___ Provided text
Starbucks Announces Nationwide Rollout Of Mobile Order & Pay Service

Starbucks Announces Nationwide Rollout Of Mobile Order & Pay Service

Starbucks has announced that its mobile payment and order app is now available across the U.S., for both iOS and Android devices. The news comes as more and more retailers are taking advantage of mobile payment systems.
(Photo : Tim Boyle | Getty Images)

Starbucks has announced the nationwide rollout of its Mobile Order & Pay service, available on both iOS and Android devices.

The service will essentially allow users to order beverages or food from Starbucks, as well as pay for their items before even stepping foot in the store — they can simply head into a Starbucks location to pick up their order.

"Bringing Mobile Order and Pay to our customers is about meeting their needs of convenience and customization at any time of the day," said Starbucks chief digital officer Adam Brotman in a statement.

The app was first made available in Portland last year, swiftly expanding to around 3,400 of its 7,400 U.S. stores. Tuesday's announcement means that the app will now be available in the remaining locations that had not yet received the service.
______
___ Data shown
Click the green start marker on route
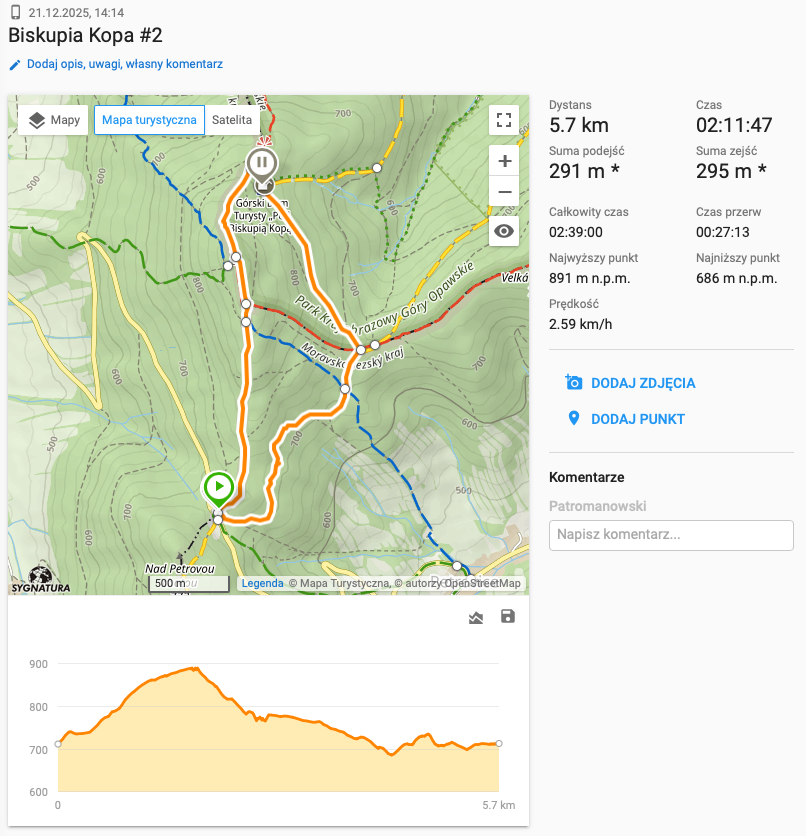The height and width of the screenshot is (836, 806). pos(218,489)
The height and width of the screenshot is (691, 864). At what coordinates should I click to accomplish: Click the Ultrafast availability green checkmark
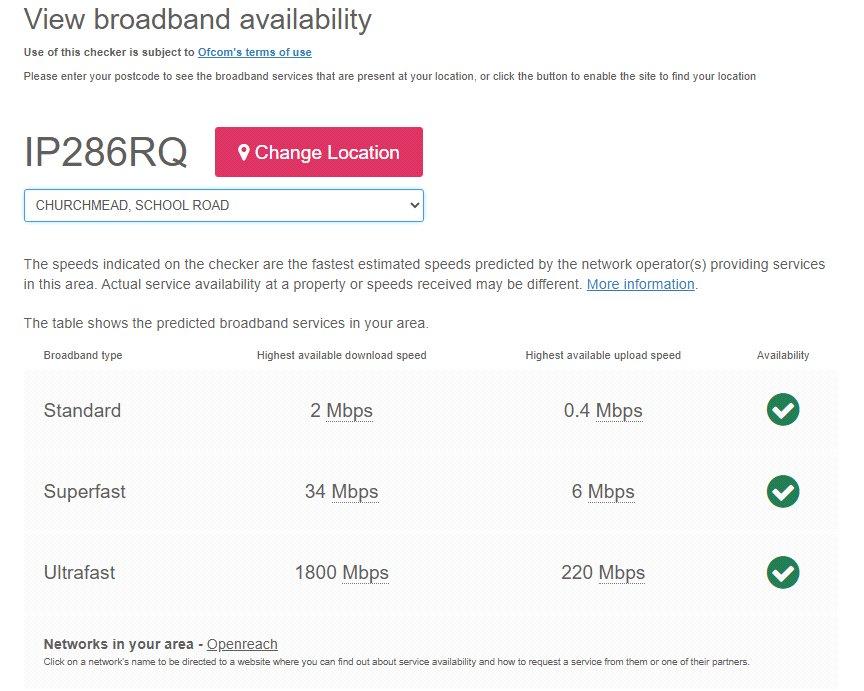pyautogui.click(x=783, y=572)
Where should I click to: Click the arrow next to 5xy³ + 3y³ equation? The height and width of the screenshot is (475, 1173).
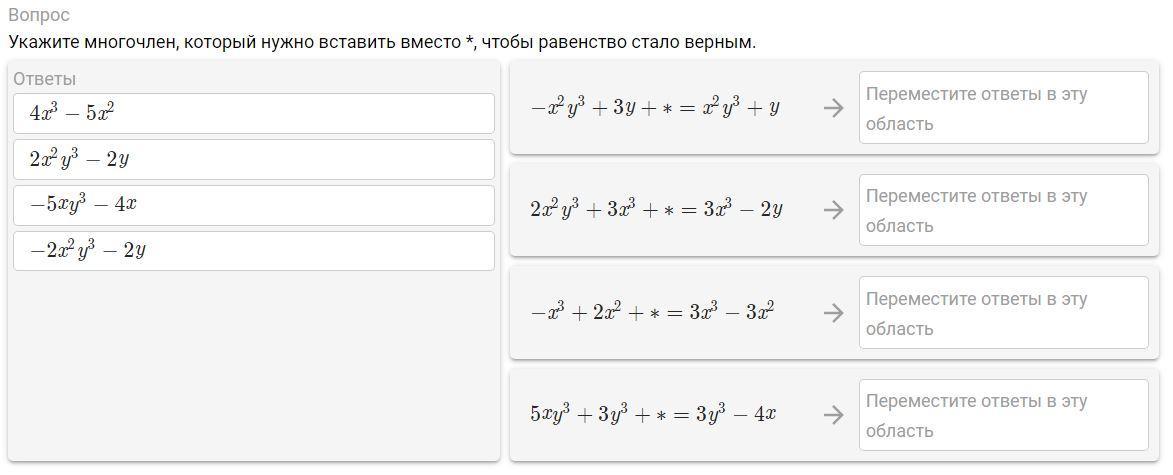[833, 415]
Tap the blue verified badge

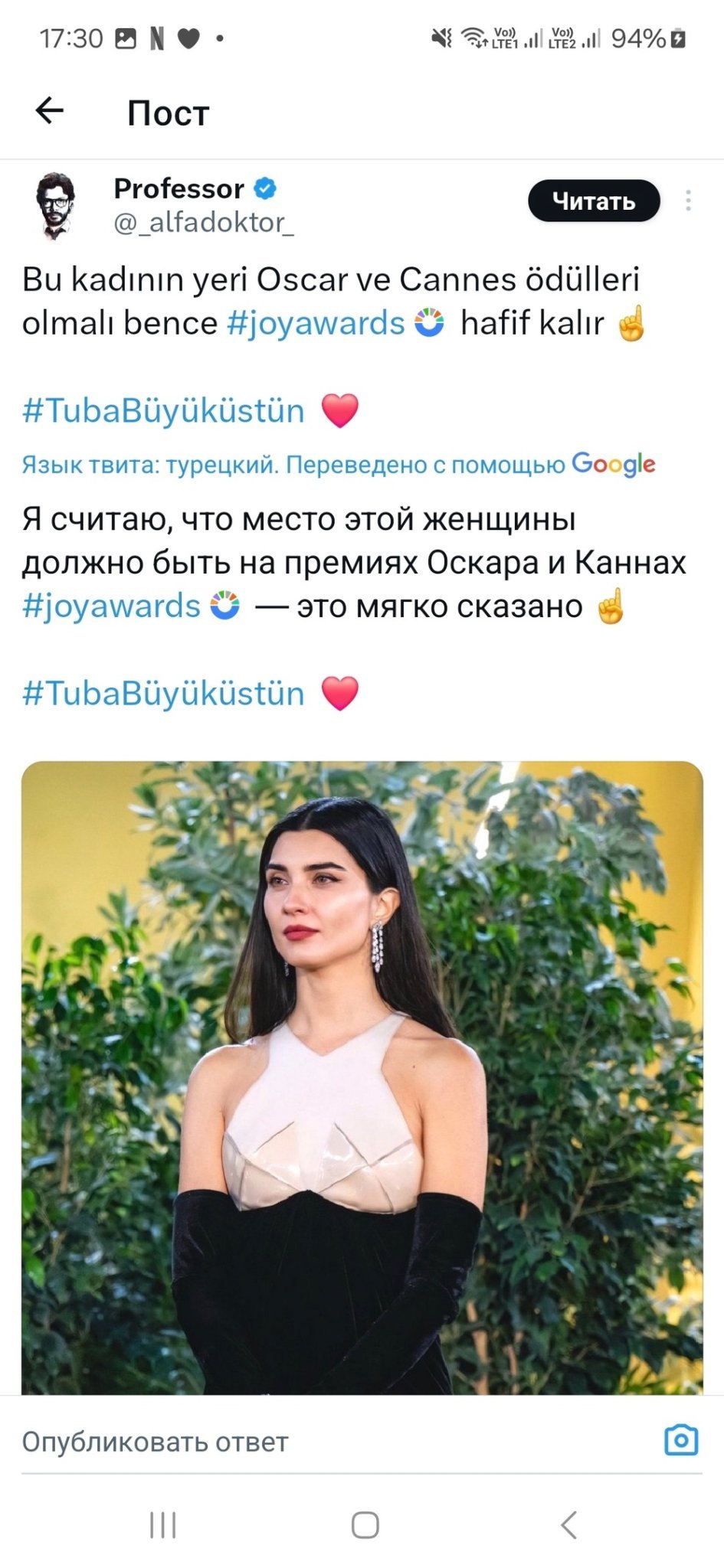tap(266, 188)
______
Job → Can you resume the article on the Starbucks Mobile Order & Pay rollout, continuing on from its final sentence?

Final result →
According to Starbucks, mobile payments account for almost 20 percent of sales, and until now, the app was only available on iOS. The latest announcement also means that Android users will be able to take advantage of the service.

Of course, Starbucks isn't the only company looking to take get in on the mobile payment revolution. Domino's and Pizza Hut have both adopted mobile payments, and Domino's now allows customers to even order via Twitter and text messages.

Taco Bell, another company utilizing mobile payments, said mobile customers have been spending more than those who order via cashier, and are more willing to add things like extra sour cream and cheese to their order.

Starbucks will likely use mobile payments and orders as a way to enter the delivery business, with the company saying that it will begin testing a delivery service in late 2015.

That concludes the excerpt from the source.